SQL Server 2012 AlwaysOn Cluster – Periodic Connection Failures

availability-groupsclusteringconnection-poolingconnectivitysql-server-2012

Since last wednesday (so a we're dealing with this for a week now) we're getting periodic connection problems on our production database cluster. (An alwayson cluster running on windows 2012, three machines, two sync and one async).

When it starting we noticed the following two messages in the SQL Event log that have been repeating ever since when the problem arise;

  • Error: 18456, Severity: 14, State: 46.
  • Login failed for user 'xxx' Reason: Failed to open the database 'xxx' configured in the login object while revalidating the login on the connection. [ CLIENT: xxx.xxx.xxx.xxx]

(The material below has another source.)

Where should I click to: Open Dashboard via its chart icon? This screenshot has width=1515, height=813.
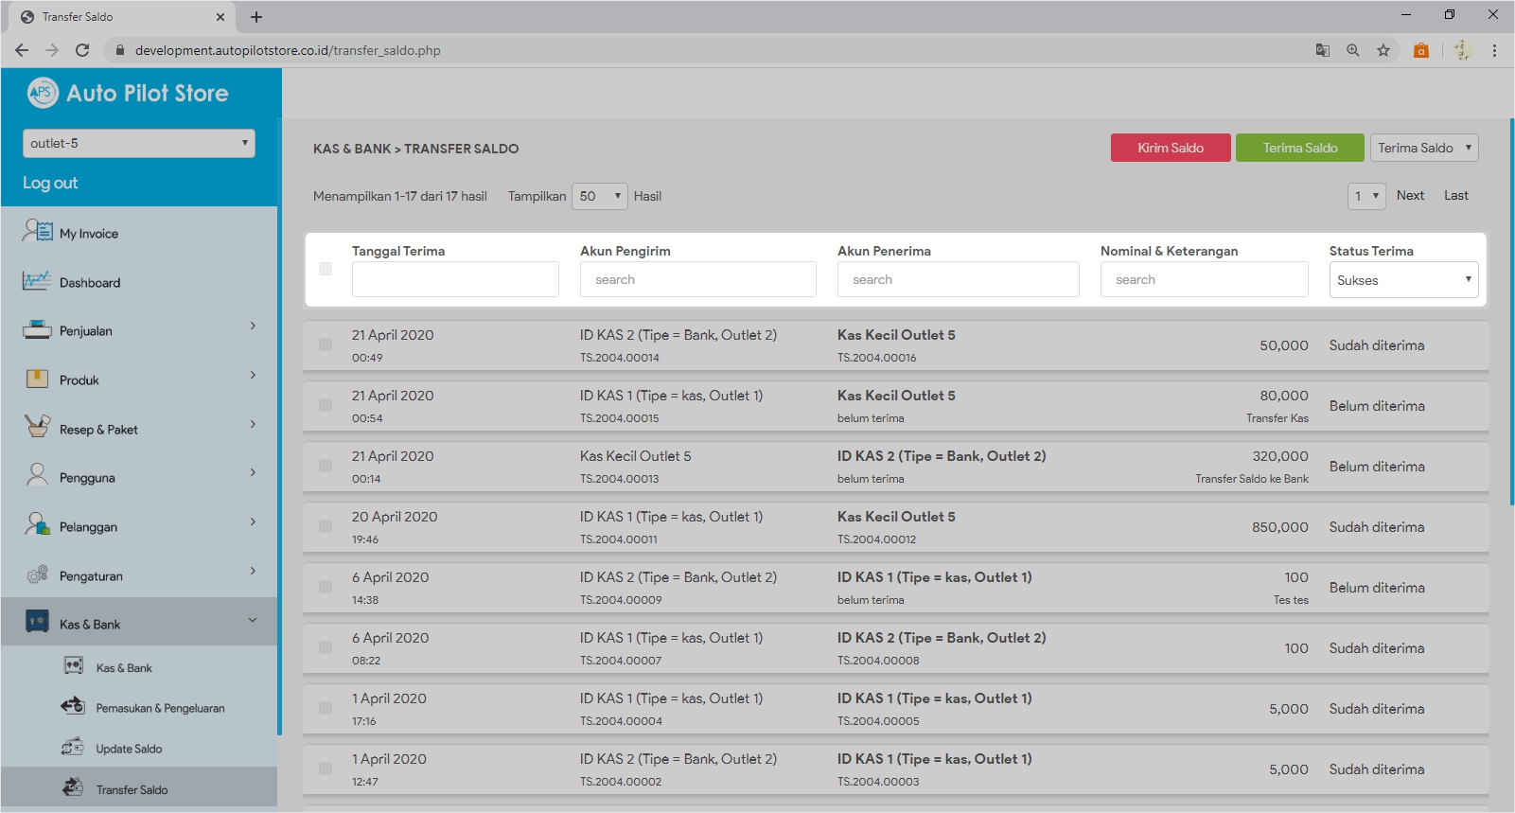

We've been trying just about everything and are reaching desperation currently. The things we've tried;

  • Restart our firewalls
  • Restart our switches
  • Failover and reboot the nodes (one by one)
  • Turn off the async node and see if anything changes
  • Turn off all but the primary node to see if anything changes
  • Replace the switch
  • Remove some of the network cables and run on one NCI
  • Remove the teaming from a server and failover to this server

Non of this seems to do anything.

The errors connecting code receives vary from a Timeout when beginning a transaction to a Timeout executing a query. (A query that does not show up in SQL Profiler when looking for queries running longer than 5000ms).

The strangest error however to me is the following;

System.Data.SqlClient.SqlException: Connection Timeout Expired.  The timeout period elapsed while attempting to consume the pre-login handshake acknowledgement.  This could be because the pre-login handshake failed or the server was unable to respond back in time.  The duration spent while attempting to connect to this server was - [Pre-Login] initialization=0; handshake=14991;

Now I in no way consider myself a real DBA, hell I manage the software development department and am actually looking to hire one currently… However in my experience and with my limited knowledge I feel it is very odd to not see any of these queries that are timing out in my profiler…

As a matter of fact, I see no blocking queries or queries that raise my suspicion in any way…

Another thing to add here is that it seems to come in waves… Sometimes everything is fine for 15-25 minutes and then it's bad for ~2-5 minutes. This happens the whole day as well, so not during peak hours or when our normal processes run. (Basically I'm seeing errors from our API's trying to reach the database, very few processes run @ night and non of them this periodically).

It's the whole network experiencing this as well, meaning I can rule out code since we didn't publish any changes nor do we connect to the database on the same fashion. (Some through NHibernate, some ADO.NET, some old ADO)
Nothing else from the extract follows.